On 11/11/2013 22:25, dw wrote:
On 11/11/2013 15:39, Andy Furniss wrote:
dw wrote:

There of plenty of reasons why Ambisonics and binaural should not
work well, but it can sound ok to me on My £11 cans..

Interesting can you expand a bit?

Here are some links:

Try again...

http://www.gbcasa.org/cms/audio/Griesinger-Binaural-Hearing-EarCanals-Headphones.ppt

J.A. :"Hrvoje Hrvokic ("Binaural Heard From," June '94, p.23) wondered why I didn't mention binaural sound. Because it has one serious flaw that I feel is fatal: It doesn't do frontal imaging. Yes, it reproduces space magnificently and gives marvelous imaging of sounds to the sides and all the way around the rear quadrant; but most listeners hear front-located sources as being inside their heads, not in frontal space. Binaural can sound impressively realistic...until you compare it with discrete surround." http://www.stereophile.com/content/spacethe-final-frontier-letters-2
http://www.bbc.co.uk/blogs/researchanddevelopment/2013/03/listen-up-binaural-sound.shtml
J.J. :" *Binaural* does not work, btw, because it does not provide additional cues when you move your head. That's its big failure, that and the fact that it imposes somebody else's HRTF's on you. "http://tinyurl.com/ojbtxgy

Linkwitz:
"Binaural sound reproduction can be tonally and spatially very realistic except for localization in the frontal hemisphere. There it suffers from in-head localization. The soundstage is usually not perceived as being outside and in front of the head. I have been told that out-of-head localization can be learned, but have not spent enough time to find out if that also works for me. The in-head soundstage follows any head movement rather than being stationary. This provides a completely unnatural cue to the brain. It can be avoided by tracking the movement of the head and adjusting each ear signal according to the head's position relative to the soundstage. Video game consoles sometimes use this technique and in combination with a visual image they can give a realistic spatial rendering." http://www.linkwitzlab.com/Recording/Stereo-recording.htm

BBC:
"But often the quality of binaural recordings is not yet good enough.
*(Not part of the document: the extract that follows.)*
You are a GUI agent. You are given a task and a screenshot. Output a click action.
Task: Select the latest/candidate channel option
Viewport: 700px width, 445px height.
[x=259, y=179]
It is very difficult to create the impression of sounds coming from in front of your head, partly because of conflicting visual information and partly because of a mismatch between the shape of the dummy head and the shape of your own, which means that the auditory cues are not perfect. This mismatch of cues also affects the tonal quality of binaural recordings." http://www.bbc.co.uk/blogs/researchanddevelopment/2013/03/listen-up-binaural-sound.shtml

http://www.davidgriesinger.com/Acoustics_Today/Pitch,%20Timbre,%20Source%20Separation_talk_web_sound_3.pptx http://homepages.nyu.edu/%7Ear137/Publications/AES131_HRTFformat_final.pdf

Now combine these with the fact that each ear gets the superposition of the HRIRs from each speaker position, convolved with the headphone response. The result is not going be the HRIR of a real sound at the source position, except for in the low frequency region.